▸ **Source passage**:

******

What happens in Wall Street does not stay in Wall Street
So with this orgiastic money-love fest on Wall Street, you get a situation like this chart in the private company space:

Untitled

(Source)

That’s Series A valuations. Yeah.

As one VC told me a while back: “The exits are great. The entries are tough”.

Okay, there’s controversy.
There are plenty of statistics one can point to either way. PE ratios are way too high for comfort. The bubble proponents all have their theories — Bill Gurley and Michael Moritz (it’s these late stage companies — the unicorns), Mark Cuban (it’s the explosion of angels), Jeff Reeves (look at post-IPO performance) and Adam Lashinksy (the subjective reality, just look around) are all raising the alarm.

I was a professional investor between 1999–2002, working at a hedge fund and investing in private companies. I lived through that last tech bubble intimately. This one is different. There were complete douchebags with no business sense starting companies that were ridiculous. And there were idiots like me investing in them.

Subjective reality
However, I’m seeing the signs:  The age of unicorns (I mean, come on! This isn’t something to be alarmed about?) Billions raised in crowdfunding, with virtually no oversight. The explosion of angels. The explosion in the cost of living and doing business in the valley and the city. The incredible challenges hiring new people. And, oh, it’s starting to get really hard to get a hotel in San Jose (not as hard as in 2000, when I literally stayed in a bug-ridden “motel no-tell” as my only option).

It’s simple to observe that as more money chases fewer deals, deal quality goes to crap. Just because some dude with a lot of cool talk is launching a tech company does not mean he has a clue as to how to actually run the tech company (something many learned very painfully back in the last bubble).

I got a lot of flack years ago when I wrote a similar blog post about oil prices. I was right then, maybe I’m wrong now.

The San Francisco effect
Several years ago, the “center of power” in tech moved from the Valley to the City. This has resulted in some fairly astounding increases in rent and housing costs.

******

▸ **Dataset section**:

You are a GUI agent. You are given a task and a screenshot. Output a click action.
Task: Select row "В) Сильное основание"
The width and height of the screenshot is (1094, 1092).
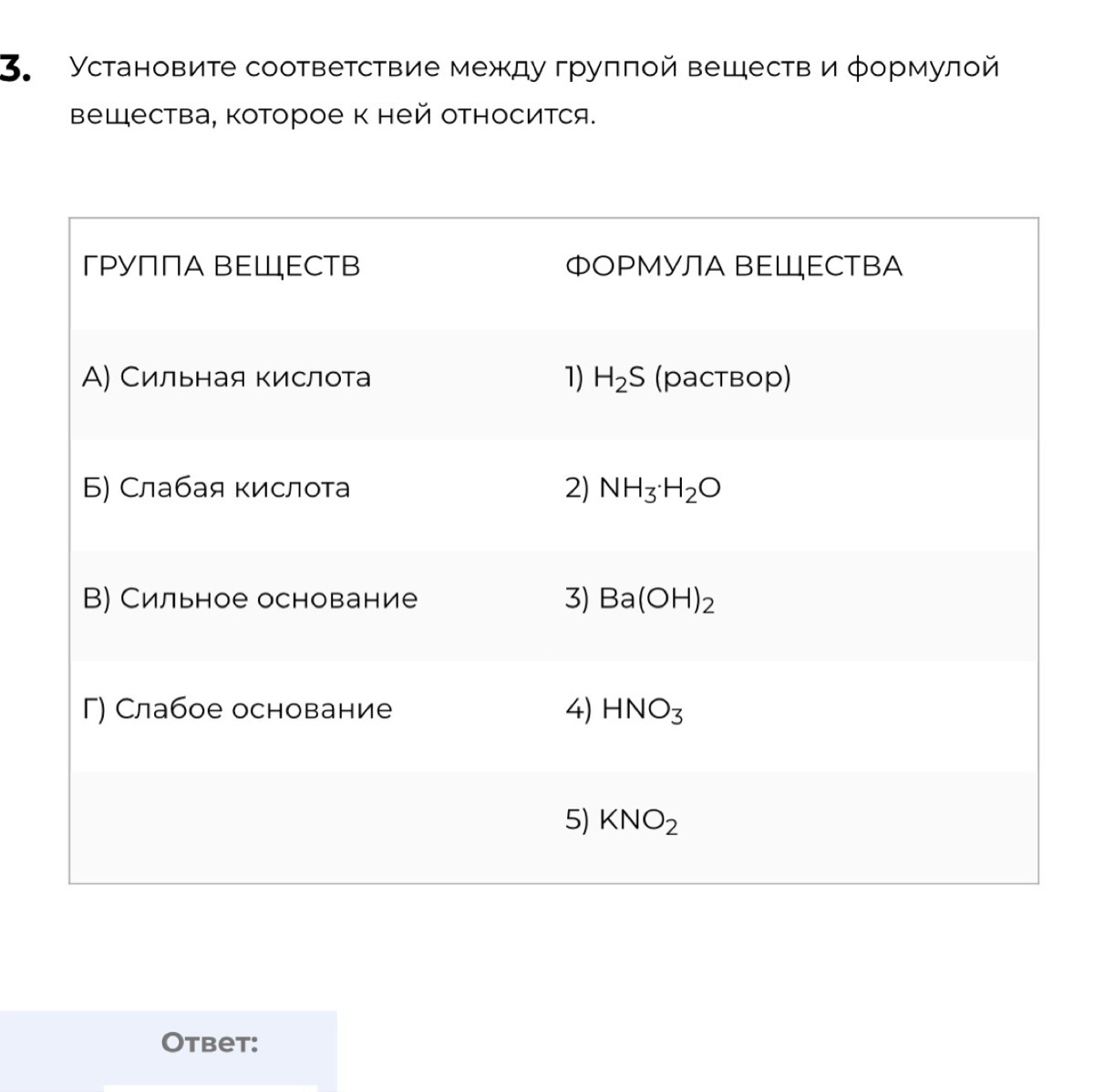[250, 598]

******

▸ **Exercise brief**:
Please carry on the essay about the tech bubble, starting right after its final sentence.

▸ **Response**:
In addition, we see the center of creative power moving from Hollywood to San Francisco. Who sets the design trends now? Not Hollywood, but San Francisco.  Instagram, Twitter and Facebook can have more impact on a trend than the latest movie. Our design philosophy has even become bay-area centric. Look at sites like Canva: the designs are all SF. Ugly stock photos are now replaced by hip (and free) sites like Unsplash.  It’s like the world is awash in misty mornings and cloud afternoons looking over the San Francisco Bay.

Case-Shiller_from_1990

This factor is squirreling the discussion, because people still keep talking about “the valley”. It’s not the valley anymore, it’s the city. 

Now, the good news
The tech economy goes through massive secular disruptions every 20–odd years. In corporate America, the age of the mainframe went to the age of the minicomputer in the 70s, which went to the age of the microcomputer in the 80s , which went to the age of LAN networked PCs, which went to the age of Windows NT-based systems, and to now, what I call the age of heterogeneity. This is an age where devices are dislocated from each other in many ways: people bring devices of whatever type into organizations; people are working on various devices throughout the day. Consumer trends have been similar. There’s a freedom and there’s a whole new world of technology around it.

This is a major disruption and great companies are being built minute-by-minute.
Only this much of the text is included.